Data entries
Start of Block

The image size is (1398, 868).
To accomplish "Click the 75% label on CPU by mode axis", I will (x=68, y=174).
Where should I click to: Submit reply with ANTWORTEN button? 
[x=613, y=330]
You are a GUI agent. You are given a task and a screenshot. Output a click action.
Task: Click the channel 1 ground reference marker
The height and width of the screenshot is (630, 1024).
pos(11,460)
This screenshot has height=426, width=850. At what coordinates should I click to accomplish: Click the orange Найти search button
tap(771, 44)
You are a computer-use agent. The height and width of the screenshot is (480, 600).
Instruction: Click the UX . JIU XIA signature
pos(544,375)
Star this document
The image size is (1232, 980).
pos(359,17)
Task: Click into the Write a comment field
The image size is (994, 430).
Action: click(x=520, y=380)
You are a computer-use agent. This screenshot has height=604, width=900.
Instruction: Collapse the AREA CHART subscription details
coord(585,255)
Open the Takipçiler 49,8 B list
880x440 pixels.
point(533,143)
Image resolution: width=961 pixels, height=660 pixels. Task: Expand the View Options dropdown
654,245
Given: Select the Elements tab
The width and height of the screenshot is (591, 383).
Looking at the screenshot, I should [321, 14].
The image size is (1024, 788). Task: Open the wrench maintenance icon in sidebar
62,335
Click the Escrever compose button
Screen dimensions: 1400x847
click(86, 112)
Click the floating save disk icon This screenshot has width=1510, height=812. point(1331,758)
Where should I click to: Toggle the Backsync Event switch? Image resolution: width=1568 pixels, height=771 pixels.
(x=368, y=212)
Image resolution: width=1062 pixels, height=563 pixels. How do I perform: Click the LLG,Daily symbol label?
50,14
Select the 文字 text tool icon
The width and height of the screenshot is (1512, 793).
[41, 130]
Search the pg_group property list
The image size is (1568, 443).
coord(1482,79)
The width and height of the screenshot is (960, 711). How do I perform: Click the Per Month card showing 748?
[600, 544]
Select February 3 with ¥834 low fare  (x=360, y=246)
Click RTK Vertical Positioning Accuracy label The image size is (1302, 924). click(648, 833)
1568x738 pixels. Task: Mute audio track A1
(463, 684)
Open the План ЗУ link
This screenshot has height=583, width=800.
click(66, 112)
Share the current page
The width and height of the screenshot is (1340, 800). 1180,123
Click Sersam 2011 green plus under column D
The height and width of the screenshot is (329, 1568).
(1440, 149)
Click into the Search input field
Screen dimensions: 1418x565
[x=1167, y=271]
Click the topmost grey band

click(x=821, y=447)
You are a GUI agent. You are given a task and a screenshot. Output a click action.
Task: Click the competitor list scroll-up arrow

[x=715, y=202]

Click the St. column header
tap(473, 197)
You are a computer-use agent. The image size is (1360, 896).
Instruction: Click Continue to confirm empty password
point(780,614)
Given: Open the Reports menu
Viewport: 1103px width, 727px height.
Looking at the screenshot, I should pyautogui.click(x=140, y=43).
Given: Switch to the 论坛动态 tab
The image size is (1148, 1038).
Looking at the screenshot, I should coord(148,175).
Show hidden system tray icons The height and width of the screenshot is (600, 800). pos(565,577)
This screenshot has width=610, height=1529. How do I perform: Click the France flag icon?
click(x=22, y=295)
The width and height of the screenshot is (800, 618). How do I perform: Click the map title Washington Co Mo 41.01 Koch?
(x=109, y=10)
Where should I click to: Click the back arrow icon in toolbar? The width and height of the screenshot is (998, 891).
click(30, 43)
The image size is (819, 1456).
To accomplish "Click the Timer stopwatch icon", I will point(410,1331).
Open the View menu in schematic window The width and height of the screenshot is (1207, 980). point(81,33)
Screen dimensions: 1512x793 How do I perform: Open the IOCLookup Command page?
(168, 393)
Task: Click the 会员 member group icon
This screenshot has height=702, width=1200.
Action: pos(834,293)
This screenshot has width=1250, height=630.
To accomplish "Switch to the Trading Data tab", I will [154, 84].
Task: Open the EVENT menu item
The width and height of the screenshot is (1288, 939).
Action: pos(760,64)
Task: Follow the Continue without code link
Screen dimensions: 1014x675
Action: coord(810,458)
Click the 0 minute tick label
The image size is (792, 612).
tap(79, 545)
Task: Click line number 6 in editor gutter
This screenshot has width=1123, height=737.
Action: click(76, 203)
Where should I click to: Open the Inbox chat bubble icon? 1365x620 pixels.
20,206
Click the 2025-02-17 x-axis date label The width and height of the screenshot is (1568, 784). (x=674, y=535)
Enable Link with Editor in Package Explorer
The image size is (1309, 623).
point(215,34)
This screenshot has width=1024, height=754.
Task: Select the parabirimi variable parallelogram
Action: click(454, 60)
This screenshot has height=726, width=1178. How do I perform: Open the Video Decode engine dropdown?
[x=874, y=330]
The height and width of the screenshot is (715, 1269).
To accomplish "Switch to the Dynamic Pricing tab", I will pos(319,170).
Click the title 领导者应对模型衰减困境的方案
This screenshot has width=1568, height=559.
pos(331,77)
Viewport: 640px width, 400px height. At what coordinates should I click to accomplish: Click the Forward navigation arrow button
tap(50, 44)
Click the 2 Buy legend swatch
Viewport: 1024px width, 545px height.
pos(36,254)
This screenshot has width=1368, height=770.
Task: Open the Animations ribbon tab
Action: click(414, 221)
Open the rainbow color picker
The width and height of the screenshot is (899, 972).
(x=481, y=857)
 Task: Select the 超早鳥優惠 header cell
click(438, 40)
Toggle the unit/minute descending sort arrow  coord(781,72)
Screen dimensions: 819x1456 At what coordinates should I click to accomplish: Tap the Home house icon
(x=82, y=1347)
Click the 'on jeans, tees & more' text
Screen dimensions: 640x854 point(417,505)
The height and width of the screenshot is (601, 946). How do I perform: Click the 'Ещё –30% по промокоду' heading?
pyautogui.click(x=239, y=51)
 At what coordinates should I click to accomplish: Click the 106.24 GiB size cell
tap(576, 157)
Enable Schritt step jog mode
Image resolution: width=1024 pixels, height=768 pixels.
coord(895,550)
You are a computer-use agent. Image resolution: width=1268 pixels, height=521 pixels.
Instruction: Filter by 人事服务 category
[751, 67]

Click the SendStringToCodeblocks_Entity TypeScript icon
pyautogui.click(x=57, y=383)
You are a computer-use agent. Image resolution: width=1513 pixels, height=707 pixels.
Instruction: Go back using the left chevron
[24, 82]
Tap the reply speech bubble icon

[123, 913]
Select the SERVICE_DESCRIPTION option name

End of Block

### Description of the task
Reproduce the full set of entries above exactly, without dropping a line.

### Answer below
The image size is (1398, 868).
To accomplish "Click the 75% label on CPU by mode axis", I will (x=68, y=174).
Where should I click to: Submit reply with ANTWORTEN button? 
[x=613, y=330]
You are a GUI agent. You are given a task and a screenshot. Output a click action.
Task: Click the channel 1 ground reference marker
The height and width of the screenshot is (630, 1024).
pos(11,460)
This screenshot has height=426, width=850. At what coordinates should I click to accomplish: Click the orange Найти search button
tap(771, 44)
You are a computer-use agent. The height and width of the screenshot is (480, 600).
Instruction: Click the UX . JIU XIA signature
pos(544,375)
Star this document
The image size is (1232, 980).
pos(359,17)
Task: Click into the Write a comment field
The image size is (994, 430).
Action: click(x=520, y=380)
You are a computer-use agent. This screenshot has height=604, width=900.
Instruction: Collapse the AREA CHART subscription details
coord(585,255)
Open the Takipçiler 49,8 B list
880x440 pixels.
point(533,143)
Image resolution: width=961 pixels, height=660 pixels. Task: Expand the View Options dropdown
654,245
Given: Select the Elements tab
The width and height of the screenshot is (591, 383).
Looking at the screenshot, I should [321, 14].
The image size is (1024, 788). Task: Open the wrench maintenance icon in sidebar
62,335
Click the Escrever compose button
Screen dimensions: 1400x847
click(86, 112)
Click the floating save disk icon This screenshot has width=1510, height=812. point(1331,758)
Where should I click to: Toggle the Backsync Event switch? Image resolution: width=1568 pixels, height=771 pixels.
(x=368, y=212)
Image resolution: width=1062 pixels, height=563 pixels. How do I perform: Click the LLG,Daily symbol label?
50,14
Select the 文字 text tool icon
The width and height of the screenshot is (1512, 793).
[41, 130]
Search the pg_group property list
The image size is (1568, 443).
coord(1482,79)
The width and height of the screenshot is (960, 711). How do I perform: Click the Per Month card showing 748?
[600, 544]
Select February 3 with ¥834 low fare  (x=360, y=246)
Click RTK Vertical Positioning Accuracy label The image size is (1302, 924). click(648, 833)
1568x738 pixels. Task: Mute audio track A1
(463, 684)
Open the План ЗУ link
This screenshot has height=583, width=800.
click(66, 112)
Share the current page
The width and height of the screenshot is (1340, 800). 1180,123
Click Sersam 2011 green plus under column D
The height and width of the screenshot is (329, 1568).
(1440, 149)
Click into the Search input field
Screen dimensions: 1418x565
[x=1167, y=271]
Click the topmost grey band

click(x=821, y=447)
You are a GUI agent. You are given a task and a screenshot. Output a click action.
Task: Click the competitor list scroll-up arrow

[x=715, y=202]

Click the St. column header
tap(473, 197)
You are a computer-use agent. The image size is (1360, 896).
Instruction: Click Continue to confirm empty password
point(780,614)
Given: Open the Reports menu
Viewport: 1103px width, 727px height.
Looking at the screenshot, I should pyautogui.click(x=140, y=43).
Given: Switch to the 论坛动态 tab
The image size is (1148, 1038).
Looking at the screenshot, I should coord(148,175).
Show hidden system tray icons The height and width of the screenshot is (600, 800). pos(565,577)
This screenshot has width=610, height=1529. How do I perform: Click the France flag icon?
click(x=22, y=295)
The width and height of the screenshot is (800, 618). How do I perform: Click the map title Washington Co Mo 41.01 Koch?
(x=109, y=10)
Where should I click to: Click the back arrow icon in toolbar? The width and height of the screenshot is (998, 891).
click(30, 43)
The image size is (819, 1456).
To accomplish "Click the Timer stopwatch icon", I will point(410,1331).
Open the View menu in schematic window The width and height of the screenshot is (1207, 980). point(81,33)
Screen dimensions: 1512x793 How do I perform: Open the IOCLookup Command page?
(168, 393)
Task: Click the 会员 member group icon
This screenshot has height=702, width=1200.
Action: pos(834,293)
This screenshot has width=1250, height=630.
To accomplish "Switch to the Trading Data tab", I will [154, 84].
Task: Open the EVENT menu item
The width and height of the screenshot is (1288, 939).
Action: pos(760,64)
Task: Follow the Continue without code link
Screen dimensions: 1014x675
Action: coord(810,458)
Click the 0 minute tick label
The image size is (792, 612).
tap(79, 545)
Task: Click line number 6 in editor gutter
This screenshot has width=1123, height=737.
Action: click(76, 203)
Where should I click to: Open the Inbox chat bubble icon? 1365x620 pixels.
20,206
Click the 2025-02-17 x-axis date label The width and height of the screenshot is (1568, 784). (x=674, y=535)
Enable Link with Editor in Package Explorer
The image size is (1309, 623).
point(215,34)
This screenshot has width=1024, height=754.
Task: Select the parabirimi variable parallelogram
Action: click(454, 60)
This screenshot has height=726, width=1178. How do I perform: Open the Video Decode engine dropdown?
[x=874, y=330]
The height and width of the screenshot is (715, 1269).
To accomplish "Switch to the Dynamic Pricing tab", I will pos(319,170).
Click the title 领导者应对模型衰减困境的方案
This screenshot has width=1568, height=559.
pos(331,77)
Viewport: 640px width, 400px height. At what coordinates should I click to accomplish: Click the Forward navigation arrow button
tap(50, 44)
Click the 2 Buy legend swatch
Viewport: 1024px width, 545px height.
pos(36,254)
This screenshot has width=1368, height=770.
Task: Open the Animations ribbon tab
Action: click(414, 221)
Open the rainbow color picker
The width and height of the screenshot is (899, 972).
(x=481, y=857)
 Task: Select the 超早鳥優惠 header cell
click(438, 40)
Toggle the unit/minute descending sort arrow  coord(781,72)
Screen dimensions: 819x1456 At what coordinates should I click to accomplish: Tap the Home house icon
(x=82, y=1347)
Click the 'on jeans, tees & more' text
Screen dimensions: 640x854 point(417,505)
The height and width of the screenshot is (601, 946). How do I perform: Click the 'Ещё –30% по промокоду' heading?
pyautogui.click(x=239, y=51)
 At what coordinates should I click to accomplish: Click the 106.24 GiB size cell
tap(576, 157)
Enable Schritt step jog mode
Image resolution: width=1024 pixels, height=768 pixels.
coord(895,550)
You are a computer-use agent. Image resolution: width=1268 pixels, height=521 pixels.
Instruction: Filter by 人事服务 category
[751, 67]

Click the SendStringToCodeblocks_Entity TypeScript icon
pyautogui.click(x=57, y=383)
You are a computer-use agent. Image resolution: width=1513 pixels, height=707 pixels.
Instruction: Go back using the left chevron
[24, 82]
Tap the reply speech bubble icon

[123, 913]
Select the SERVICE_DESCRIPTION option name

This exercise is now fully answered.